A peine le temps de défaire les valises et de prendre notre premier repas, il est déjà temps de me préparer. Pas le temps de vérifier le réglage de la lunette de la carabine ; rendez-vous avec le guide pour la première séance d’affût avait été fixé à 18h30. Le mirador n’étant suffisamment grand pour qu’elles accompagnent, ma compagne et ma fille avaient projeté de profiter de la superbe piscine et du spa de l’hôtel. Ce soir-là, je vis une centaine de grues couronnées passer devant le mirador, ainsi qu’un renard, rien d’autre.
Le lendemain matin (et il en sera ainsi tous les jours) départ de l’hôtel à 04h30, pour l’approche au chevreuil et au sanglier. Ce premier jour, je verrai plusieurs brocards ainsi qu’une compagnie de sangliers, mais aucun animal susceptible d’être tiré. Vers 8h00, nous voici de retour à l’hôtel pour le petit-déjeuner. Ensuite, journée libre et départ pour l’affût à l’ours à 18h00. Mis à part le premier jour, tous les soirs je verrai plusieurs ours, soit des femelles accompagnées de leurs jeunes, soit des jeunes mâles, soit encore des mâles adultes, mais ne faisant que passer en limite de la grande forêt. Les consignes du guide étaient strictes : ne tirer l’ours que de plein travers et à l’arrêt…
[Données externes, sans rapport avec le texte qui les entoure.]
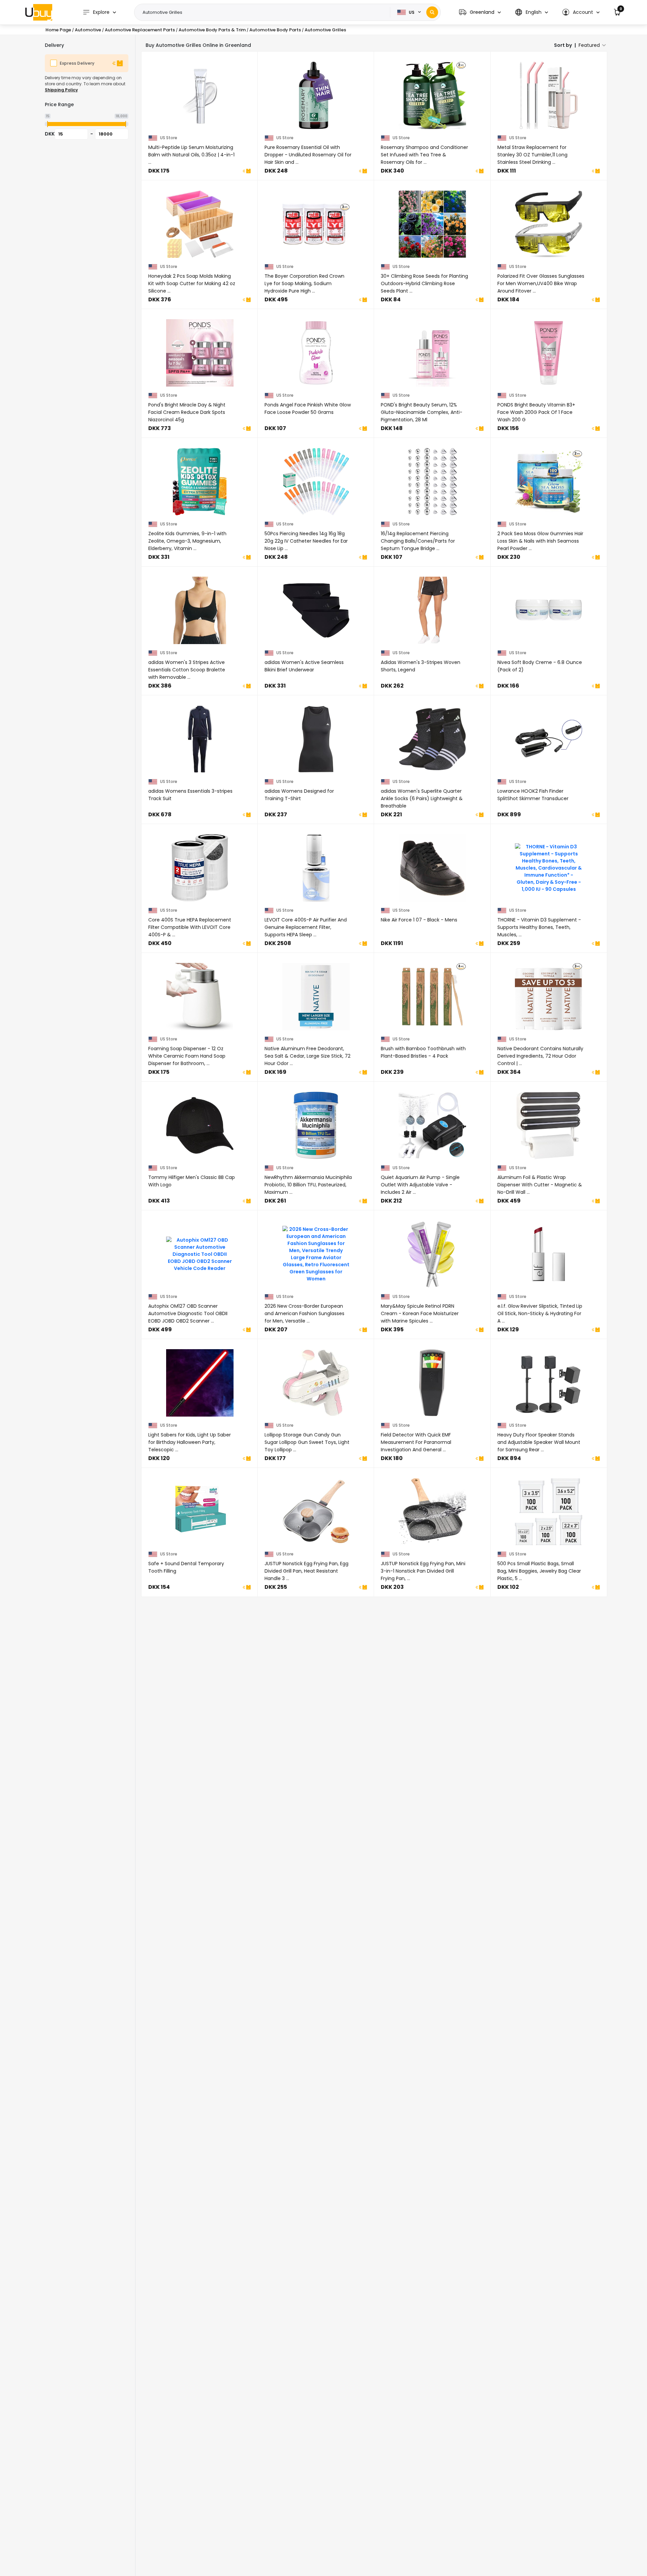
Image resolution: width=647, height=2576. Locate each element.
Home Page (58, 30)
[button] (480, 12)
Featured (589, 45)
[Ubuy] (38, 12)
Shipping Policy (61, 90)
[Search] (432, 12)
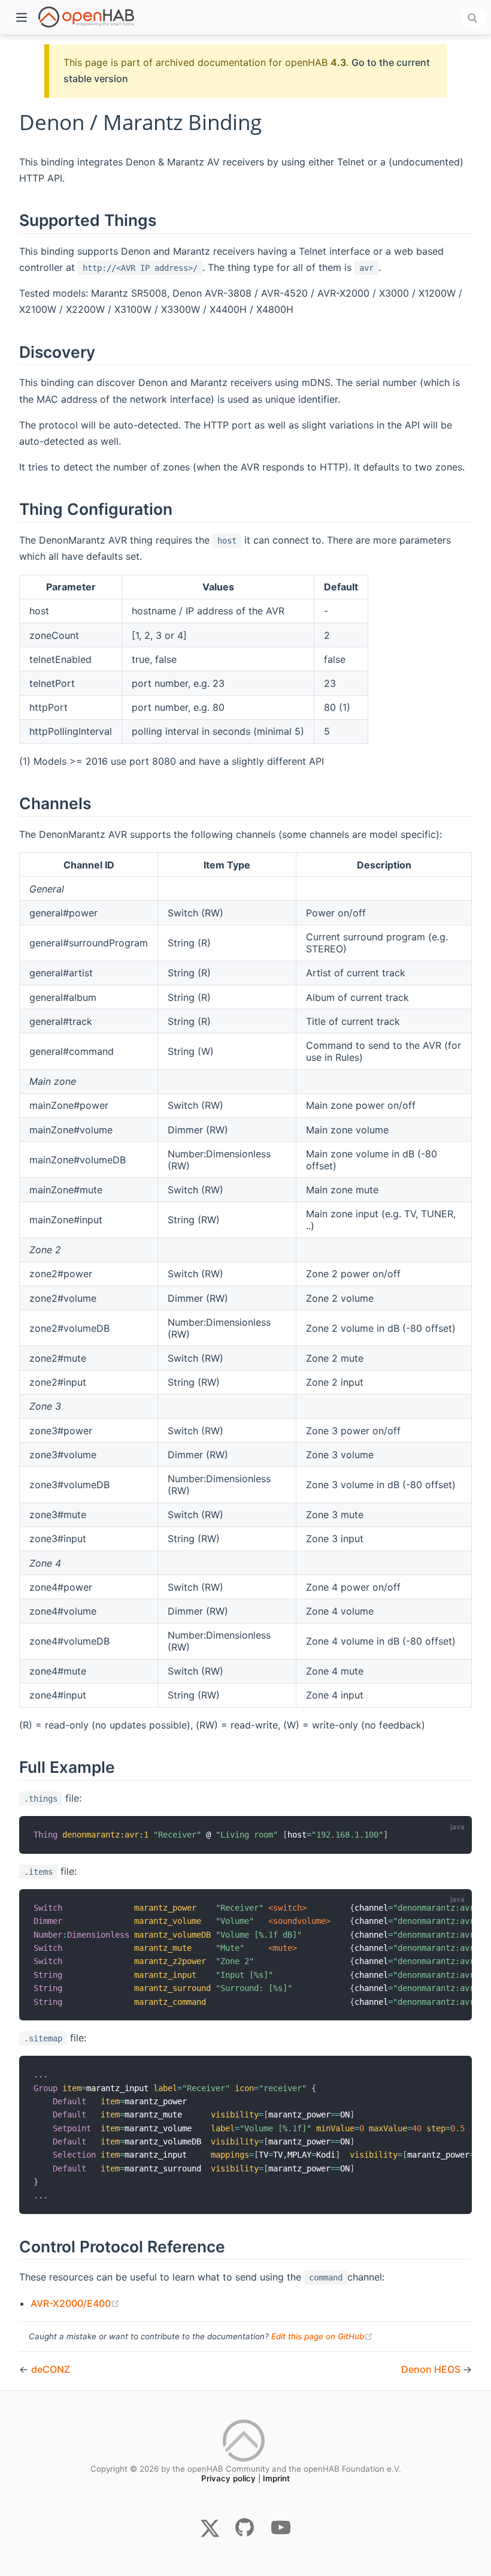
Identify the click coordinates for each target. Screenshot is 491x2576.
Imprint (276, 2478)
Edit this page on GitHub (322, 2336)
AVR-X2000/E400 (75, 2303)
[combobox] (473, 18)
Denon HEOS (432, 2369)
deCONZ (50, 2369)
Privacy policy (228, 2478)
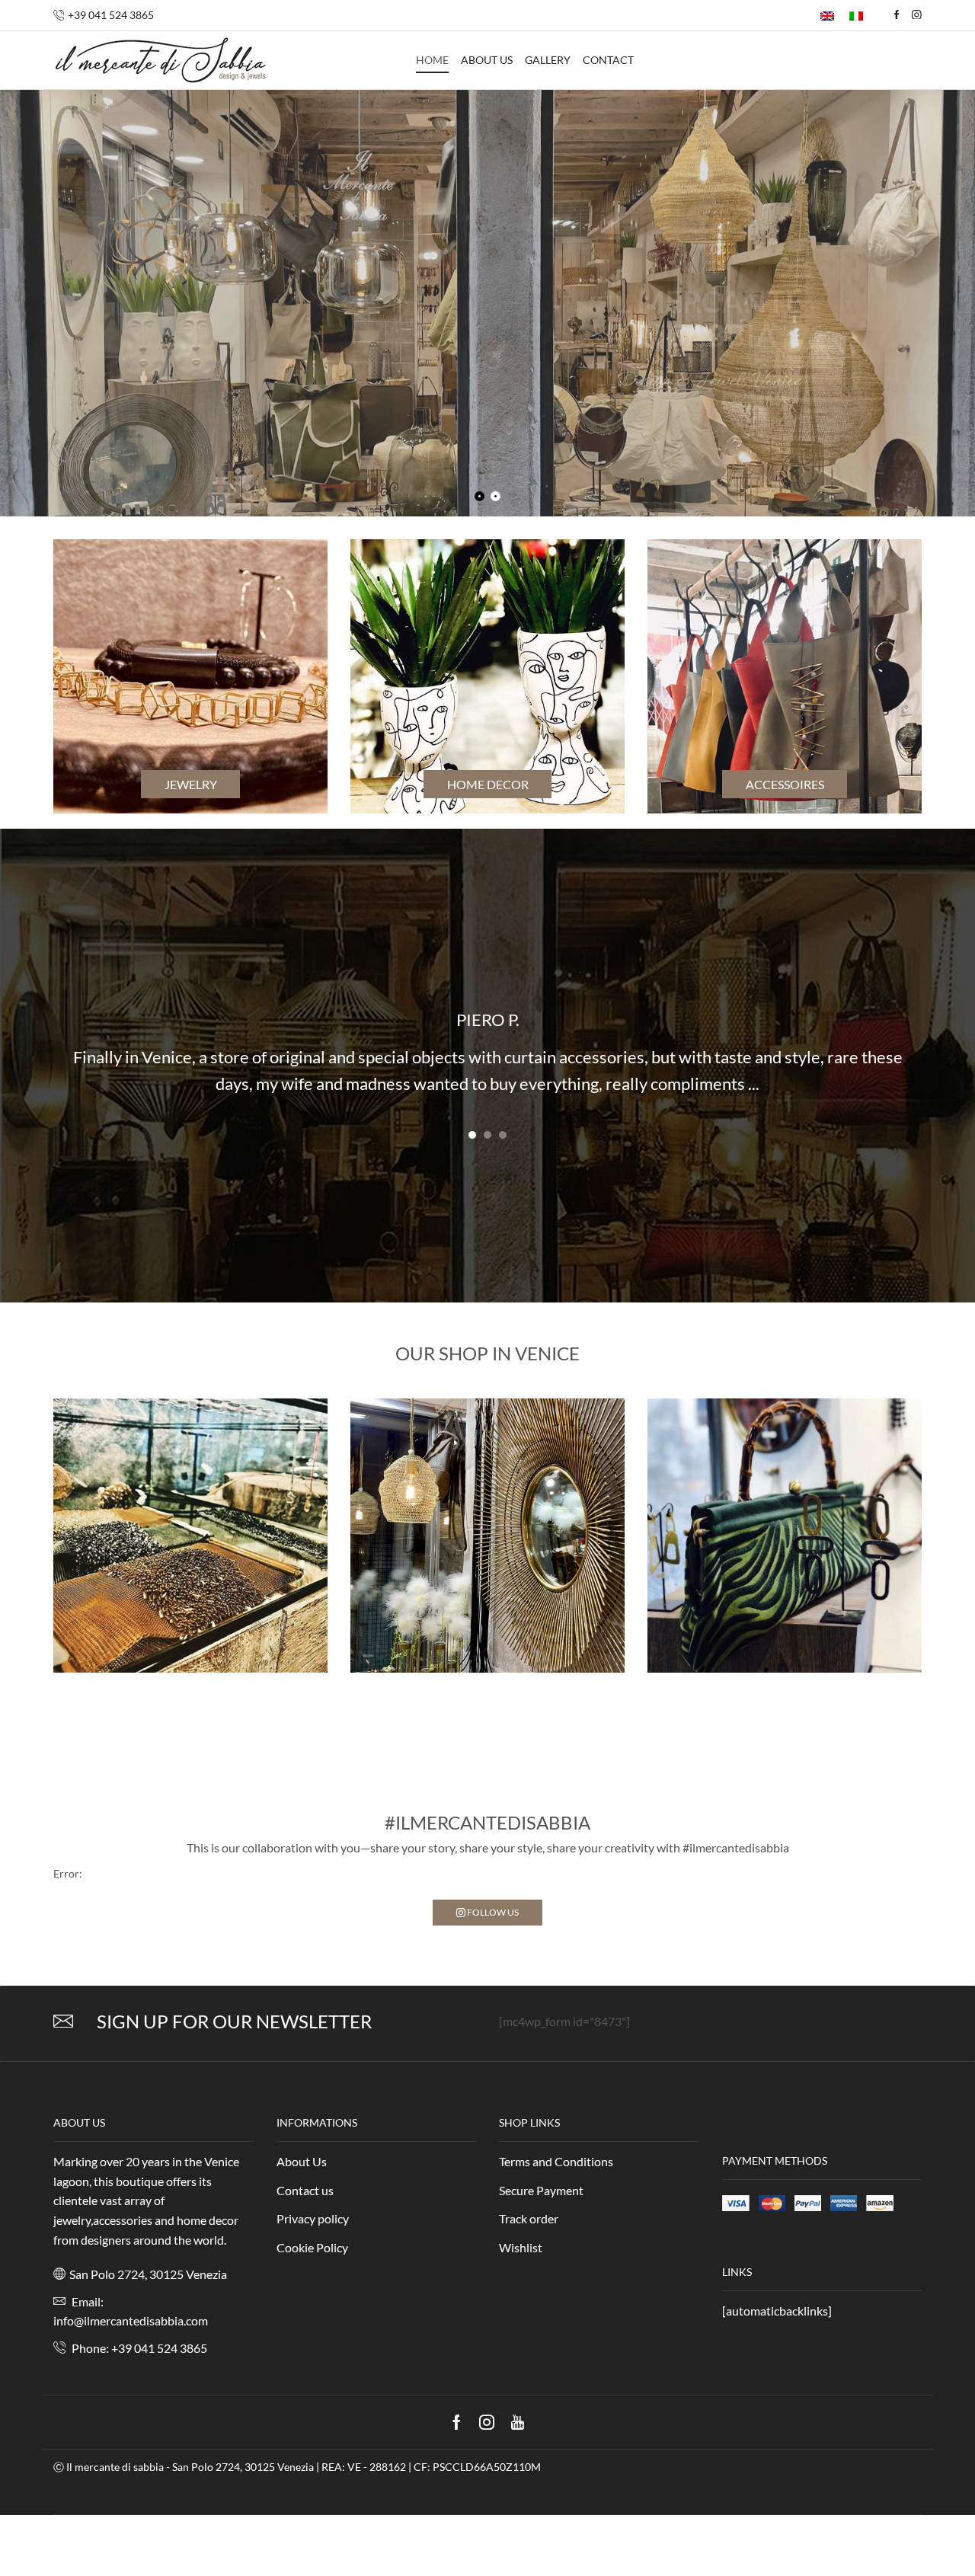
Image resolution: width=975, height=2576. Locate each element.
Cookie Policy (312, 2247)
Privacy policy (313, 2218)
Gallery (548, 59)
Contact (608, 59)
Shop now (712, 404)
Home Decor (488, 784)
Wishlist (520, 2247)
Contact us (305, 2190)
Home (432, 59)
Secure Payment (541, 2190)
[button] (472, 1135)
Le troisième jour au matin, après une approche en plaine, me voici à une centaine de mètres de deux grands vieux sangliers. Carabine posée sur le bipode, respiration bloquée, je presse lentement la détente… et rate mon premier sanglier ! Pas de traces de sang ni de poils. Par acquis de conscience, le guide va chercher un chien de sang, lequel ne trouvera rien.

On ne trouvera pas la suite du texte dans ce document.